PACO AGUADO
El azoreño Adolfo Lima, uno de los pocos
aficionados con sentido común que quedan en este desquiciado mundo del toro,
definió el otro día perfectamente las corridas sanfermineras desde el objetivo sillón de su casa: "¿Es que nadie se da cuenta de que es
biológicamente imposible que puedan embestir esos toros que echan en
Pamplona?".
"Torista" sensato, porque es “toreista"
y ama la verdadera bravura, el bueno de Adolfo vino a dar la clave de los
pobres resultados ganaderos de la mal llamada "Feria del Toro" señalando, como en el cuento del rey
desnudo, lo que todos tienen a la vista pero casi nadie se atreve a decir.
Porque, en efecto, los Sanfermines, éste y casi todos los años, son, entre otras muchas
cosas, una larga sucesión de corridas no ya grandes y cornalonas, sino feas,
mal hechuradas, descompensadas y a veces deformadas sobre el canon zootécnico
que costó varios siglos afinar y definir a los genios de la ganadería que se
encargaron de moldear la bravura.
La frase, por atípica, es claramente
definitoria: biológicamente imposible. Y no queda más que darle la razón al
sabio amigo terceirense, incansable y agudo lector, profundo pensador del toreo
e impenitente estudioso del toro. Tan imposible que apenas el diez por ciento
de los toros lidiados este año en la Monumental iruñesa han dado el mínimo juego
exigible a una res de lidia.
Ya en el encierro, los toros de Pamplona, sea
cual sea su hierro, dejan ver su imagen de marca: esos cuartos delanteros
hondos y elevados del suelo, con pitones descomunales que surcan entre la masa
humana como un rompehielos se abre camino en los mares del Ártico.
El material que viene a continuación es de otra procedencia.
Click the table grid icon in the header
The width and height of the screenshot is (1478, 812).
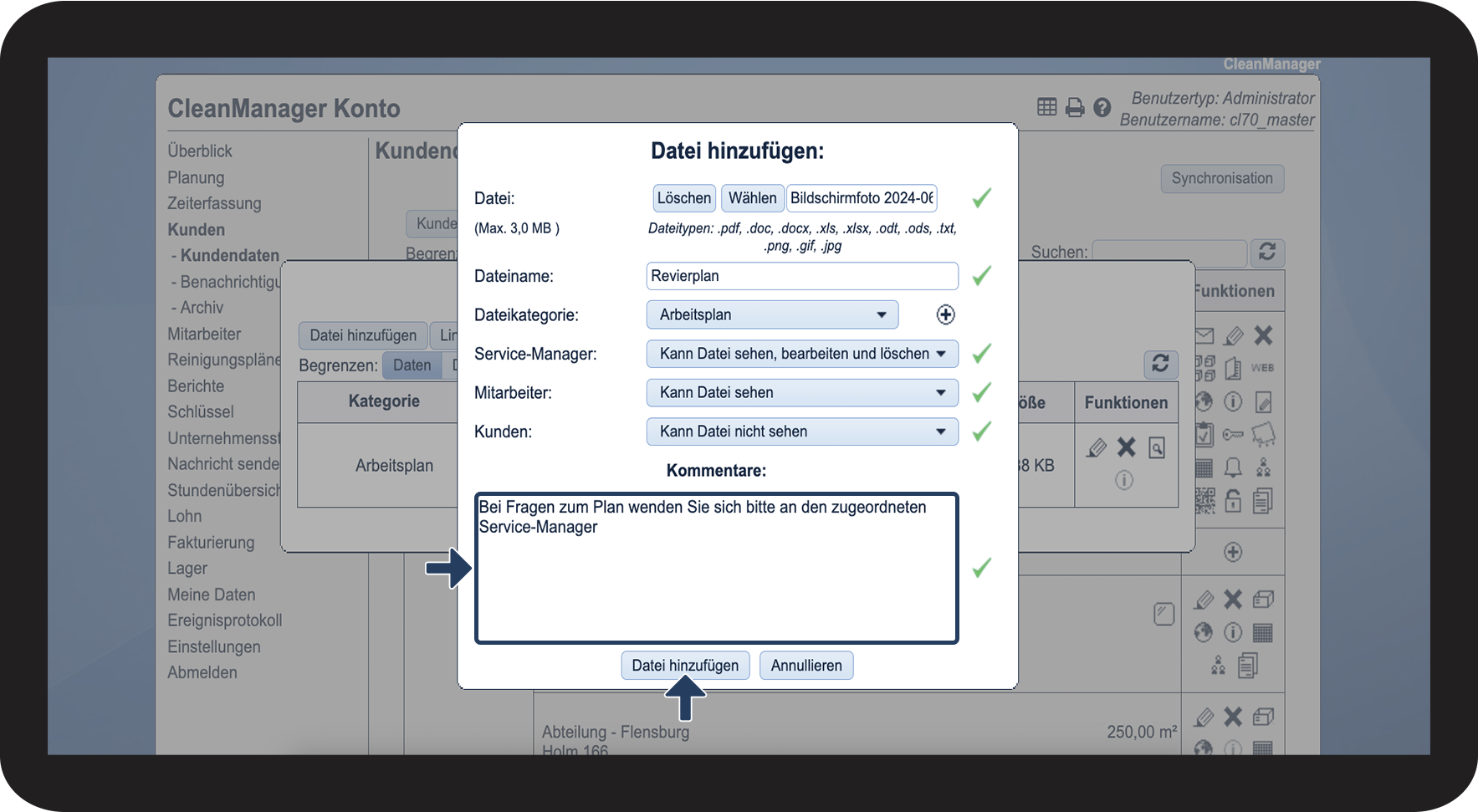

Corridos y entrenados en los "tauródromos" de cada finca
con mayor dedicación que el resto de sus hermanos de camada, los toros "pamplonicas" cubren los
novecientos metros del encierro en tiempos sólo al alcance de Usain Bolt. Pero
tras el descanso en los silenciosos y frescos corrales de la plaza llega
también para ellos la hora de la verdad, el acto ritual para el que
verdaderamente fueron criados.
Y es ahí cuando sus físicos de velocistas
mañaneros no responden ni se adaptan a la carrera de fondo del toreo. Uno a
uno, soltados al sol de Pamplona y a la algarabía de las peñas, esos astados
impresionantes cuyas imágenes matutinas ya han dado la vuelta al mundo, se
quedan en poco o en nada.
Aislados en el recinto más exigente, en el
anillo candente de la arena, los toros atletas dejan ver sus físicos
descompensados, esa acusada y fatídica diferencia entre sus hondos y aparatosos
cuartos delanteros y sus caídas y estrechas culatas, casi todos con ese
acusador hueco entre el encaje del espinazo y el cuadril que denota falta de
musculatura en los riñones, los verdaderos motores de la bravura.
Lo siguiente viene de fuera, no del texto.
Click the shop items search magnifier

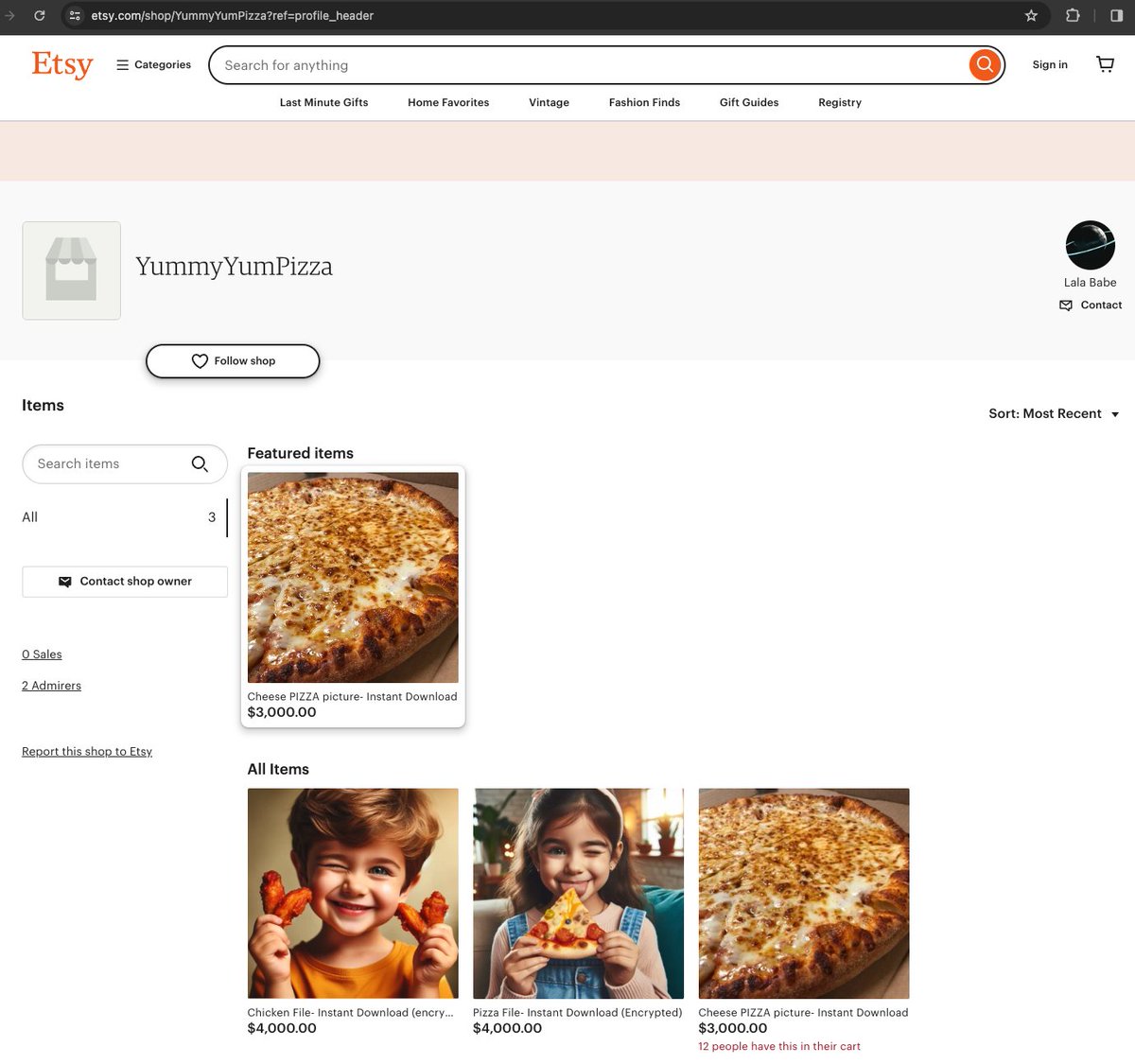(200, 463)
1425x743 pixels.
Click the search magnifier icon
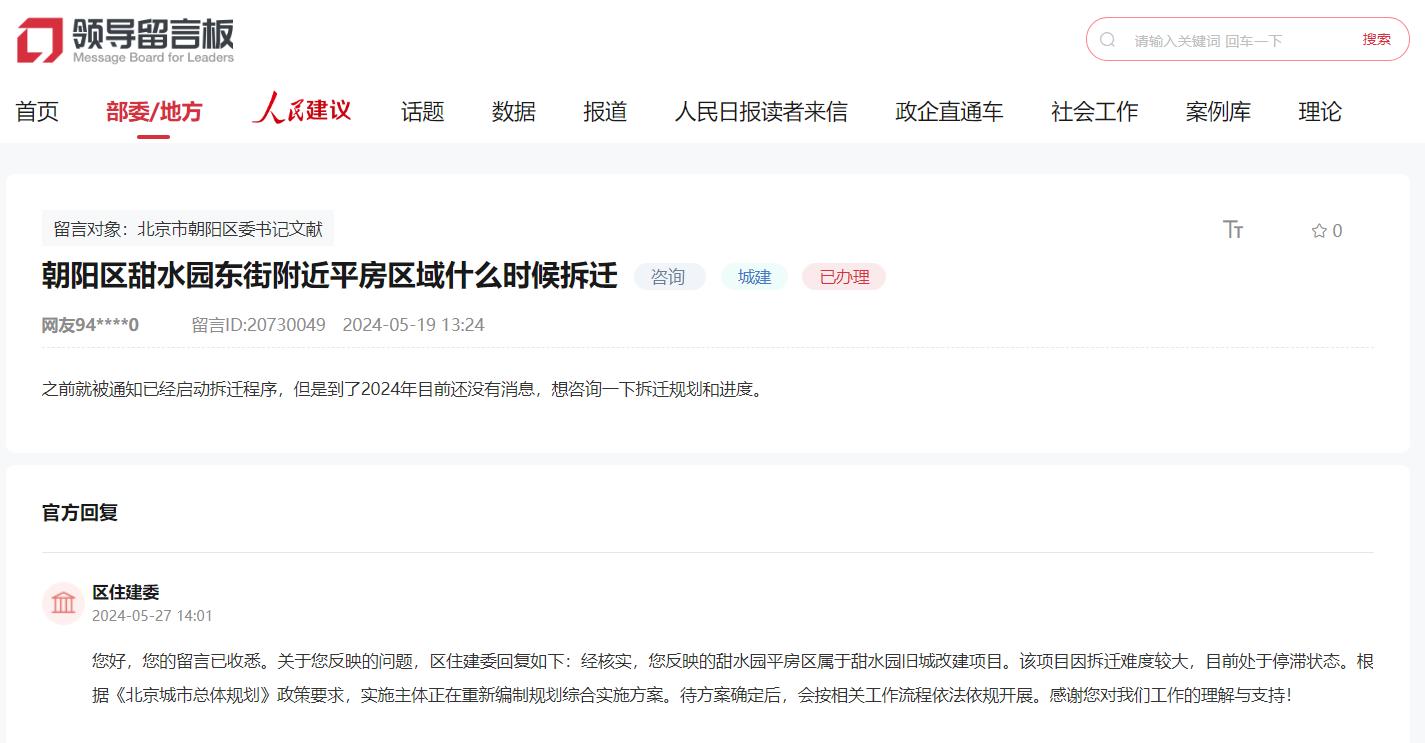click(x=1108, y=40)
Despegados del suelo y con una alzada
exagerada, unos, o vareados, huesudos y sin auténtico remate desde que el
pienso se ha puesto a precio de caviar, todo su trapío se resume en el detalle
secundario de los cuernos y no en ese conjunto serio y, sobre todo, armónico
que necesita un animal para demostrar su verdadero fondo ante la exigencia del
esfuerzo continuado del buen toreo.
Cuesta tener que volver a insistir en
cuestiones que deberían ser ya conocidas por todos los aficionados y
profesionales pero que, a base de desvirtuadas, parecen olvidadas por la
mayoría. Pero resulta que, de tanto manso marcador de querencias mañaneras, de
tanto toro rajado, de tanto genio defensivo, de tanto desfondamiento de raza,
acaban por parecernos virtudes la aspereza del manso, la movilidad descastada o
la nobleza simplona y de mínima entrega, e incluso le damos pomposos premios.
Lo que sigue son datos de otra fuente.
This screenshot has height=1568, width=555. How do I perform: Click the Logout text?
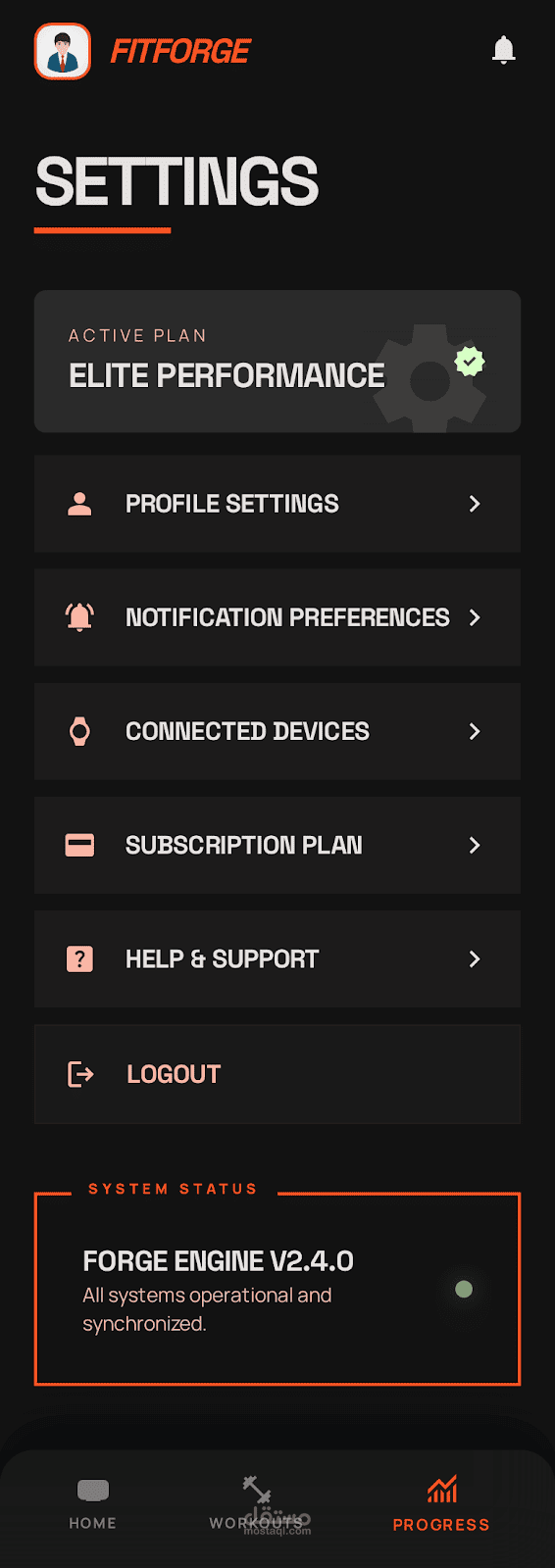pyautogui.click(x=174, y=1074)
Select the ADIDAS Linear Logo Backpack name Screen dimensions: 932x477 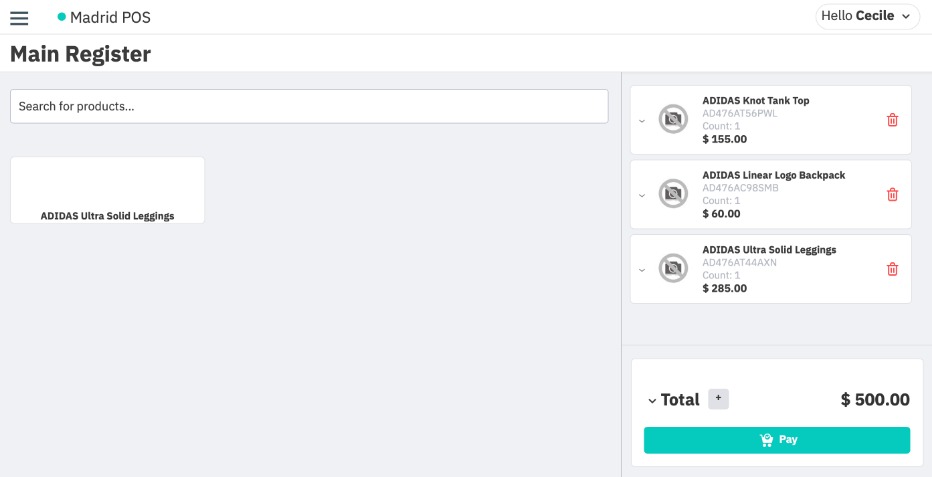773,175
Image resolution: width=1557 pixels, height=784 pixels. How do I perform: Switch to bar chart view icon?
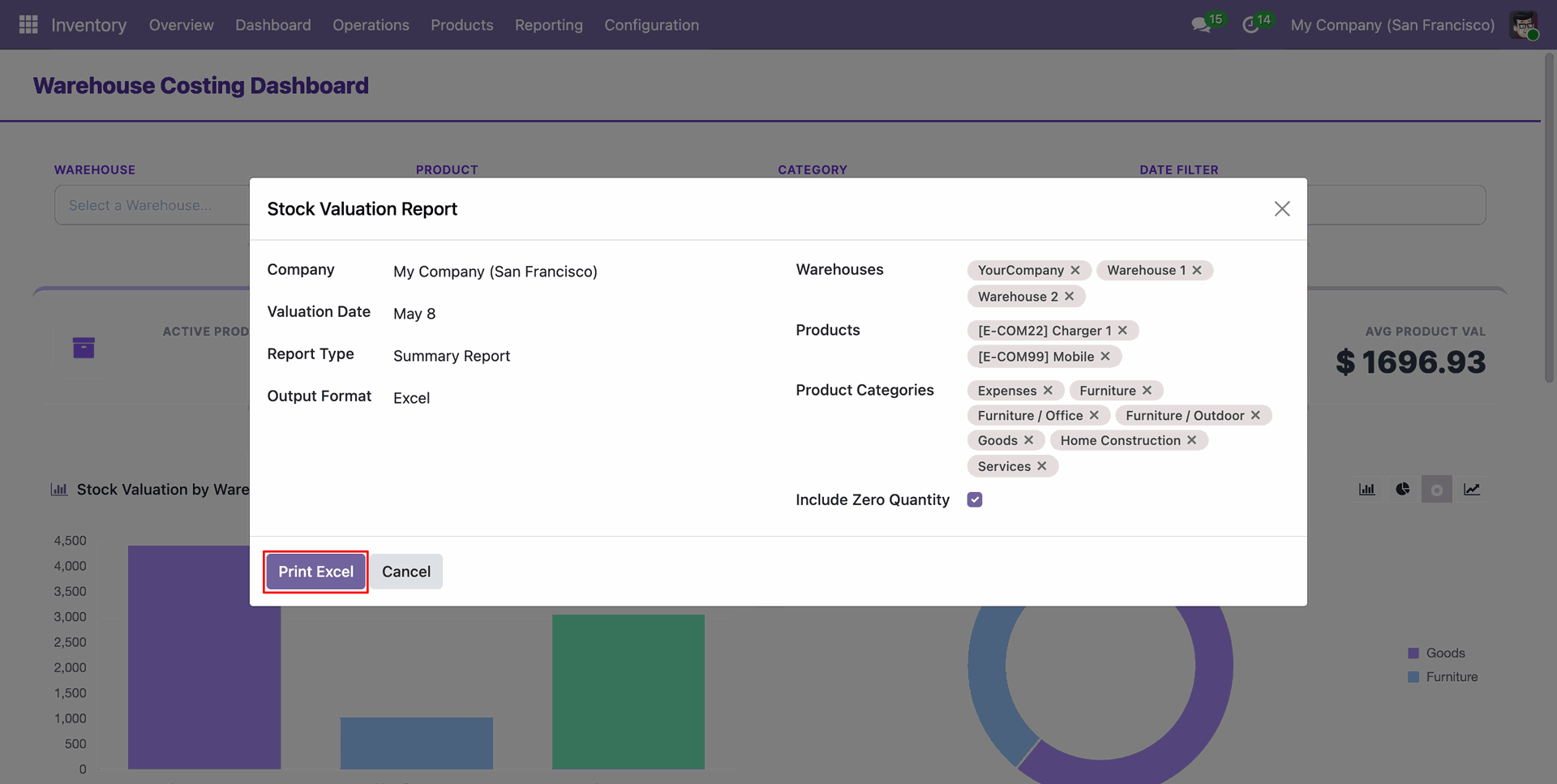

Pero la cruda realidad, sin falsa o interesada
coba a los ganaderos, es que toros bravos, en el estricto sentido de la
palabra, hemos visto muy pocos este año en Pamplona. Sólo escasas excepciones
con un mínimo de armonía en sus hechuras que para enumerar nos sobran dedos de las manos. Porque tú sí que
sabes, Adolfo Lima, que es biológicamente imposible que podamos ver muchos más.